Cities and towns expect spending to drop nearly 3% in fiscal year 2022 from a year earlier, in anticipation of an economic downturn in the near future, according to annual fiscal conditions report of the cities of the National League of Cities.
Municipalities expect a 4% decline in revenue for fiscal year 2022 after adjusting for inflation, according to the report released Wednesday.
Abnormally high rates of inflation nearly wiped out the tax revenue these governments earned in 2021.
Now, property tax revenue is expected to decline by more than 4% in fiscal 2022 due to the slowdown in the housing market triggered by multiple interest rate hikes by the Federal Reserve. Sales tax revenue is expected to fall 2.5% after an “extraordinarily strong” fiscal year 2021. And almost no income tax revenue growth is expected.
The share of cities that report being less able to meet their budget needs in 2023 has almost tripled to 31% from the previous year.
Municipalities were more optimistic in fiscal year 2021, when they benefited from a strong rebound in revenues, especially income taxes and sales, as well as a massive injection of federal funding into the American Rescue Plan Act, which Congress passed in March 2021, according to the report.

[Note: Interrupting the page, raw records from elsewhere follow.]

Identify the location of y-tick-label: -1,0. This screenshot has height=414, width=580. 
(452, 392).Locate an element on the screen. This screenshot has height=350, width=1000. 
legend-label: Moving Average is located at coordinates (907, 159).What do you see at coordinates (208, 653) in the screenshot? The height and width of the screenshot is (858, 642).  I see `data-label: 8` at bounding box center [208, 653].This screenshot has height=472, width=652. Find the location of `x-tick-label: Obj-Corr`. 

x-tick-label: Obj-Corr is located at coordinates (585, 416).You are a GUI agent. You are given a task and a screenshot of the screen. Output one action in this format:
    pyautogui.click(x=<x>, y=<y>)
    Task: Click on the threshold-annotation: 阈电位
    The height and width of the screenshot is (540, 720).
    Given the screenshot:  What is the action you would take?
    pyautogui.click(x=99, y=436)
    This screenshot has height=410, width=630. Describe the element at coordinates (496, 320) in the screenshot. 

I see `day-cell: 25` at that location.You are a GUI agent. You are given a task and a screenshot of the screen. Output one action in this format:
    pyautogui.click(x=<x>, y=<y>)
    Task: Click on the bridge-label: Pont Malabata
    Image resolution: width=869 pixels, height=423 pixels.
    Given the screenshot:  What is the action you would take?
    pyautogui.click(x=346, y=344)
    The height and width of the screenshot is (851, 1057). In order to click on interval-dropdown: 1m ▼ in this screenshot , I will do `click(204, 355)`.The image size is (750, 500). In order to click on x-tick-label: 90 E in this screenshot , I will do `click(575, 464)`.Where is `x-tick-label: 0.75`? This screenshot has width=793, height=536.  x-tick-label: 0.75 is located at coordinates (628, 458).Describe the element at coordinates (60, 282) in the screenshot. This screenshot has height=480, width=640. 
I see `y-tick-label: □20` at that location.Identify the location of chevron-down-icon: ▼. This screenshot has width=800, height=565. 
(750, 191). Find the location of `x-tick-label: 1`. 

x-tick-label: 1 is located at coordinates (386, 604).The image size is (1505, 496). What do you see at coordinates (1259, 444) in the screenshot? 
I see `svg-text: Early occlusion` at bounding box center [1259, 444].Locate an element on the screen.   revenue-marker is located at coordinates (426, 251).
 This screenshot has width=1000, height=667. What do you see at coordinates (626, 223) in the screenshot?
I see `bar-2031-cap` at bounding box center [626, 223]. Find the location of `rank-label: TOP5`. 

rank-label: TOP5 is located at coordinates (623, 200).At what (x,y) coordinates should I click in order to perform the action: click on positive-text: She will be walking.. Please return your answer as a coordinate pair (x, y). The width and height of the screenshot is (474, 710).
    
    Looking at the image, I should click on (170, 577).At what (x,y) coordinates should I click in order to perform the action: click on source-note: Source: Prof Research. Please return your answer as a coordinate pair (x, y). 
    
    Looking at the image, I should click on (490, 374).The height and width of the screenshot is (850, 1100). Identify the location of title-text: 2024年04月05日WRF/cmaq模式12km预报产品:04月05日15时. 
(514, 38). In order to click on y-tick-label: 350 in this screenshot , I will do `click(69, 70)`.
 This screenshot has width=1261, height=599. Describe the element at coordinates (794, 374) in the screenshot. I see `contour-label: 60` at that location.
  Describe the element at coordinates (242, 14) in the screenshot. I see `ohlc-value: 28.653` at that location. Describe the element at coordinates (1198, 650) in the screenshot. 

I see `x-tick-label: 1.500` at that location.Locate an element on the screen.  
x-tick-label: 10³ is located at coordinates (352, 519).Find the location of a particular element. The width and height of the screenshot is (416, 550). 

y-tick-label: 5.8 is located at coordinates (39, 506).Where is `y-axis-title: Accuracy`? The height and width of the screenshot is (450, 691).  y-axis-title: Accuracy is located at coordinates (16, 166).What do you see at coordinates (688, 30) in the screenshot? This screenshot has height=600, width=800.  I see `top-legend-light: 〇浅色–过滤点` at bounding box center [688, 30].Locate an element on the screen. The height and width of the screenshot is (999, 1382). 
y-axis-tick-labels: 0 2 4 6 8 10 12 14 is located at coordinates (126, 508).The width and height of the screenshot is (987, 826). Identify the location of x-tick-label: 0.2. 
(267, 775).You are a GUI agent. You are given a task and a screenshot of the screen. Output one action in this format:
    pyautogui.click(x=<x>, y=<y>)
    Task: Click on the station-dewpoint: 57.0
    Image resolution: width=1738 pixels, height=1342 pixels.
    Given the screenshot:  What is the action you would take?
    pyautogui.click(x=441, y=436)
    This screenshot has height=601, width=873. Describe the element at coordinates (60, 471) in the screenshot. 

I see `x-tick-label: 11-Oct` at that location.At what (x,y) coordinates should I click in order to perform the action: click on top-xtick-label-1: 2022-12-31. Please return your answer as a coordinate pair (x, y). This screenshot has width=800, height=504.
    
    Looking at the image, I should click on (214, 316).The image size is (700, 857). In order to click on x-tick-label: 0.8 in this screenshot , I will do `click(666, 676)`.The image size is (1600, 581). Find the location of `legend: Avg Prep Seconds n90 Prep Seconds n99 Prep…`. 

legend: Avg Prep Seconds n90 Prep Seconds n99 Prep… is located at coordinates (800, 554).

Meanwhile, states are also grappling with a slowdown in tax revenue, after adjusting for inflation. In June and July, total tax revenue rose just 0.3% from the same period a year earlier, according to the Urban Institute.
Personal income tax fell nearly 5% in the two months, while sales tax revenues fell 3.3%. But corporate tax jumped 28%.
Slowdown comes at a time when several states have instituted tax cuts or holidays. California, for example, began sending $9.5 billion in tax refunds to 23 million residents last week. Eligible Californians will receive up to $1,050 to help offset rising costs for groceries, gas and other items, said Governor Gavin Newsom.